Stored data entries:

*** Begin section ***

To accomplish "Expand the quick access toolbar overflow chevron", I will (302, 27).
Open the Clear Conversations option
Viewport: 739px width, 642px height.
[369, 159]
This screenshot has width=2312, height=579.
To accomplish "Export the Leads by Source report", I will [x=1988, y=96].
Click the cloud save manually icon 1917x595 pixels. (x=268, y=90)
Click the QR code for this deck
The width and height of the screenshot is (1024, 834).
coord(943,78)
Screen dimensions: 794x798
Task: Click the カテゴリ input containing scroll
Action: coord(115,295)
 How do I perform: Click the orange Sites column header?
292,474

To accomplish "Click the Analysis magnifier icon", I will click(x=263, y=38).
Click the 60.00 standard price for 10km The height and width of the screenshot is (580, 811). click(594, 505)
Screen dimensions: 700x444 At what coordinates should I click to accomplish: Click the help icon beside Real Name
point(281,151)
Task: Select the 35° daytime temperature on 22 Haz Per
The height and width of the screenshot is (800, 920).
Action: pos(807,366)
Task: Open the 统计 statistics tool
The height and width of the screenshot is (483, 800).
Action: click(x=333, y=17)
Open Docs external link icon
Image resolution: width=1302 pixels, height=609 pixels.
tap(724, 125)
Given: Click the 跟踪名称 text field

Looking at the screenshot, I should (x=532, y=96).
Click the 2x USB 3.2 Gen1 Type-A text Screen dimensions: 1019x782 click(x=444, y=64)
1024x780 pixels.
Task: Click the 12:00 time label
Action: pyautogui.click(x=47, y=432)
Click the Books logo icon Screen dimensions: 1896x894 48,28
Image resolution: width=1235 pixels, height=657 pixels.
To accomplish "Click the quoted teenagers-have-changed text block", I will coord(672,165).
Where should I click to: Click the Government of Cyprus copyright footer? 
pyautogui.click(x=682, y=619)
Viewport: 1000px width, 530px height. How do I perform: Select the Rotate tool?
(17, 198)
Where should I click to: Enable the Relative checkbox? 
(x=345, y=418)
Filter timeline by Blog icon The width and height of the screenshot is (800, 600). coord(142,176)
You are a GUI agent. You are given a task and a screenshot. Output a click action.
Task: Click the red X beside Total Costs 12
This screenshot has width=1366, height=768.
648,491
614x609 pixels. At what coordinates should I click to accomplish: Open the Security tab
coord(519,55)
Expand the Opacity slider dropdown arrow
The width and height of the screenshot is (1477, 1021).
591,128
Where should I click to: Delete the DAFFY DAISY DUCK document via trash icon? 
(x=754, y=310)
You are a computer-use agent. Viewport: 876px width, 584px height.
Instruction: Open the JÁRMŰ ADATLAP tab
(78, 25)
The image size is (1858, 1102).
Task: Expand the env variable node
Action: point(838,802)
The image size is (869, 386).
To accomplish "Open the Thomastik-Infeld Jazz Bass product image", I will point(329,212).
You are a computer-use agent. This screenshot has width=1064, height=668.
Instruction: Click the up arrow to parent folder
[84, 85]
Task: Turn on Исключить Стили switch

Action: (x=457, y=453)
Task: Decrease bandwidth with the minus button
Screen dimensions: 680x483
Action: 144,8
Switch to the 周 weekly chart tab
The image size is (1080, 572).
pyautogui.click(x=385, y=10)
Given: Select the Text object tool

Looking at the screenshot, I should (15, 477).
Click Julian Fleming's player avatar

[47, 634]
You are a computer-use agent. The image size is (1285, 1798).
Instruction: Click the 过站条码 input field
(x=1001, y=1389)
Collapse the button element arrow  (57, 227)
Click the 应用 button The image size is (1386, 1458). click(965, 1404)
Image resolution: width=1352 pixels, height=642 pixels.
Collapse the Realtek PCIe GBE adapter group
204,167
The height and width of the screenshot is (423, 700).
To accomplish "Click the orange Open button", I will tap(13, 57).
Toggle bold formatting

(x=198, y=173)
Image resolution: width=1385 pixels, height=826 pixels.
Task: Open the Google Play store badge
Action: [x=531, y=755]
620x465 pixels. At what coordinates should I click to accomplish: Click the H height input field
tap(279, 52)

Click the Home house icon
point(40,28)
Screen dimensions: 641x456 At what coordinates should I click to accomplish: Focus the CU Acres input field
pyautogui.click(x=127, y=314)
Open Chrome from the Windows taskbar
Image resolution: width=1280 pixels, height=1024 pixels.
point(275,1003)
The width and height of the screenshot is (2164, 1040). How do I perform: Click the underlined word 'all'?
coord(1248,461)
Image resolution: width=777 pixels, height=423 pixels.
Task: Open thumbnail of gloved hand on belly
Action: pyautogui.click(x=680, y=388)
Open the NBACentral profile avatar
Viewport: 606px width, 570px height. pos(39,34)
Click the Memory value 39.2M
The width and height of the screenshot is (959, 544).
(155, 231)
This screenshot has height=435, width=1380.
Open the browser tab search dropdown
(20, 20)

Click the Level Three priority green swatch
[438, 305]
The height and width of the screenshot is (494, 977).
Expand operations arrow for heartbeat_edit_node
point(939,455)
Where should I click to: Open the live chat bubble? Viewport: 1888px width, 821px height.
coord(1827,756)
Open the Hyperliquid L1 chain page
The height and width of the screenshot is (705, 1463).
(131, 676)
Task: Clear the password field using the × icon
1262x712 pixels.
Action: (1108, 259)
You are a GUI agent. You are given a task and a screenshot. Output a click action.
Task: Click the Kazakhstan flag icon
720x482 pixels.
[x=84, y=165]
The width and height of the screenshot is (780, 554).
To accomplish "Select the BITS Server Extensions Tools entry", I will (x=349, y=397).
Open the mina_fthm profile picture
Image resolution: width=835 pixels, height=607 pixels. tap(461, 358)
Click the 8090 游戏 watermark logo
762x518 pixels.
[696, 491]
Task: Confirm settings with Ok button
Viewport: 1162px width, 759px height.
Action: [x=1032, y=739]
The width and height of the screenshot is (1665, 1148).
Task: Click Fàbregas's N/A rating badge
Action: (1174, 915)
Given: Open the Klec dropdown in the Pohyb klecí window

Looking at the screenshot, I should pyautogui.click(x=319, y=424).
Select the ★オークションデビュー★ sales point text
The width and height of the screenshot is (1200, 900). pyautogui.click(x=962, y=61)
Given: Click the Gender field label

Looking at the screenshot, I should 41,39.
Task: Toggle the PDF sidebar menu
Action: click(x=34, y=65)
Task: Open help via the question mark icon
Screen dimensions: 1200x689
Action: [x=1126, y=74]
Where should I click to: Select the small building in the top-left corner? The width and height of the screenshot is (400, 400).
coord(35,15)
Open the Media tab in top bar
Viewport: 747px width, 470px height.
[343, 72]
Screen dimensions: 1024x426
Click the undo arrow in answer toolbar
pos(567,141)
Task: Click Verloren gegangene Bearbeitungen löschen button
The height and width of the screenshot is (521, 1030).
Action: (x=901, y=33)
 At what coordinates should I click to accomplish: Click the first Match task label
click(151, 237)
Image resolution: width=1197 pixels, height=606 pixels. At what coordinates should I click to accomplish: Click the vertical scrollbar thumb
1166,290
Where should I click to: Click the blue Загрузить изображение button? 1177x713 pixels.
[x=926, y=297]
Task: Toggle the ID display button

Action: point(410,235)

*** End section ***

WORK TASK | Retype the data in full, and keep every line identical to the original.

RESPONSE |
To accomplish "Expand the quick access toolbar overflow chevron", I will (302, 27).
Open the Clear Conversations option
Viewport: 739px width, 642px height.
[369, 159]
This screenshot has width=2312, height=579.
To accomplish "Export the Leads by Source report", I will [x=1988, y=96].
Click the cloud save manually icon 1917x595 pixels. (x=268, y=90)
Click the QR code for this deck
The width and height of the screenshot is (1024, 834).
coord(943,78)
Screen dimensions: 794x798
Task: Click the カテゴリ input containing scroll
Action: coord(115,295)
 How do I perform: Click the orange Sites column header?
292,474

To accomplish "Click the Analysis magnifier icon", I will click(x=263, y=38).
Click the 60.00 standard price for 10km The height and width of the screenshot is (580, 811). click(594, 505)
Screen dimensions: 700x444 At what coordinates should I click to accomplish: Click the help icon beside Real Name
point(281,151)
Task: Select the 35° daytime temperature on 22 Haz Per
The height and width of the screenshot is (800, 920).
Action: pos(807,366)
Task: Open the 统计 statistics tool
The height and width of the screenshot is (483, 800).
Action: click(x=333, y=17)
Open Docs external link icon
Image resolution: width=1302 pixels, height=609 pixels.
tap(724, 125)
Given: Click the 跟踪名称 text field

Looking at the screenshot, I should (x=532, y=96).
Click the 2x USB 3.2 Gen1 Type-A text Screen dimensions: 1019x782 click(x=444, y=64)
1024x780 pixels.
Task: Click the 12:00 time label
Action: pyautogui.click(x=47, y=432)
Click the Books logo icon Screen dimensions: 1896x894 48,28
Image resolution: width=1235 pixels, height=657 pixels.
To accomplish "Click the quoted teenagers-have-changed text block", I will coord(672,165).
Where should I click to: Click the Government of Cyprus copyright footer? 
pyautogui.click(x=682, y=619)
Viewport: 1000px width, 530px height. How do I perform: Select the Rotate tool?
(17, 198)
Where should I click to: Enable the Relative checkbox? 
(x=345, y=418)
Filter timeline by Blog icon The width and height of the screenshot is (800, 600). coord(142,176)
You are a GUI agent. You are given a task and a screenshot. Output a click action.
Task: Click the red X beside Total Costs 12
This screenshot has width=1366, height=768.
648,491
614x609 pixels. At what coordinates should I click to accomplish: Open the Security tab
coord(519,55)
Expand the Opacity slider dropdown arrow
The width and height of the screenshot is (1477, 1021).
591,128
Where should I click to: Delete the DAFFY DAISY DUCK document via trash icon? 
(x=754, y=310)
You are a computer-use agent. Viewport: 876px width, 584px height.
Instruction: Open the JÁRMŰ ADATLAP tab
(78, 25)
The image size is (1858, 1102).
Task: Expand the env variable node
Action: point(838,802)
The image size is (869, 386).
To accomplish "Open the Thomastik-Infeld Jazz Bass product image", I will point(329,212).
You are a computer-use agent. This screenshot has width=1064, height=668.
Instruction: Click the up arrow to parent folder
[84, 85]
Task: Turn on Исключить Стили switch

Action: (x=457, y=453)
Task: Decrease bandwidth with the minus button
Screen dimensions: 680x483
Action: 144,8
Switch to the 周 weekly chart tab
The image size is (1080, 572).
pyautogui.click(x=385, y=10)
Given: Select the Text object tool

Looking at the screenshot, I should (15, 477).
Click Julian Fleming's player avatar

[47, 634]
You are a computer-use agent. The image size is (1285, 1798).
Instruction: Click the 过站条码 input field
(x=1001, y=1389)
Collapse the button element arrow  (57, 227)
Click the 应用 button The image size is (1386, 1458). click(965, 1404)
Image resolution: width=1352 pixels, height=642 pixels.
Collapse the Realtek PCIe GBE adapter group
204,167
The height and width of the screenshot is (423, 700).
To accomplish "Click the orange Open button", I will tap(13, 57).
Toggle bold formatting

(x=198, y=173)
Image resolution: width=1385 pixels, height=826 pixels.
Task: Open the Google Play store badge
Action: [x=531, y=755]
620x465 pixels. At what coordinates should I click to accomplish: Click the H height input field
tap(279, 52)

Click the Home house icon
point(40,28)
Screen dimensions: 641x456 At what coordinates should I click to accomplish: Focus the CU Acres input field
pyautogui.click(x=127, y=314)
Open Chrome from the Windows taskbar
Image resolution: width=1280 pixels, height=1024 pixels.
point(275,1003)
The width and height of the screenshot is (2164, 1040). How do I perform: Click the underlined word 'all'?
coord(1248,461)
Image resolution: width=777 pixels, height=423 pixels.
Task: Open thumbnail of gloved hand on belly
Action: pyautogui.click(x=680, y=388)
Open the NBACentral profile avatar
Viewport: 606px width, 570px height. pos(39,34)
Click the Memory value 39.2M
The width and height of the screenshot is (959, 544).
(155, 231)
This screenshot has height=435, width=1380.
Open the browser tab search dropdown
(20, 20)

Click the Level Three priority green swatch
[438, 305]
The height and width of the screenshot is (494, 977).
Expand operations arrow for heartbeat_edit_node
point(939,455)
Where should I click to: Open the live chat bubble? Viewport: 1888px width, 821px height.
coord(1827,756)
Open the Hyperliquid L1 chain page
The height and width of the screenshot is (705, 1463).
(131, 676)
Task: Clear the password field using the × icon
1262x712 pixels.
Action: (1108, 259)
You are a GUI agent. You are given a task and a screenshot. Output a click action.
Task: Click the Kazakhstan flag icon
720x482 pixels.
[x=84, y=165]
The width and height of the screenshot is (780, 554).
To accomplish "Select the BITS Server Extensions Tools entry", I will (x=349, y=397).
Open the mina_fthm profile picture
Image resolution: width=835 pixels, height=607 pixels. tap(461, 358)
Click the 8090 游戏 watermark logo
762x518 pixels.
[696, 491]
Task: Confirm settings with Ok button
Viewport: 1162px width, 759px height.
Action: [x=1032, y=739]
The width and height of the screenshot is (1665, 1148).
Task: Click Fàbregas's N/A rating badge
Action: (1174, 915)
Given: Open the Klec dropdown in the Pohyb klecí window

Looking at the screenshot, I should pyautogui.click(x=319, y=424).
Select the ★オークションデビュー★ sales point text
The width and height of the screenshot is (1200, 900). pyautogui.click(x=962, y=61)
Given: Click the Gender field label

Looking at the screenshot, I should 41,39.
Task: Toggle the PDF sidebar menu
Action: click(x=34, y=65)
Task: Open help via the question mark icon
Screen dimensions: 1200x689
Action: [x=1126, y=74]
Where should I click to: Select the small building in the top-left corner? The width and height of the screenshot is (400, 400).
coord(35,15)
Open the Media tab in top bar
Viewport: 747px width, 470px height.
[343, 72]
Screen dimensions: 1024x426
Click the undo arrow in answer toolbar
pos(567,141)
Task: Click Verloren gegangene Bearbeitungen löschen button
The height and width of the screenshot is (521, 1030).
Action: (x=901, y=33)
 At what coordinates should I click to accomplish: Click the first Match task label
click(151, 237)
Image resolution: width=1197 pixels, height=606 pixels. At what coordinates should I click to accomplish: Click the vertical scrollbar thumb
1166,290
Where should I click to: Click the blue Загрузить изображение button? 1177x713 pixels.
[x=926, y=297]
Task: Toggle the ID display button

Action: point(410,235)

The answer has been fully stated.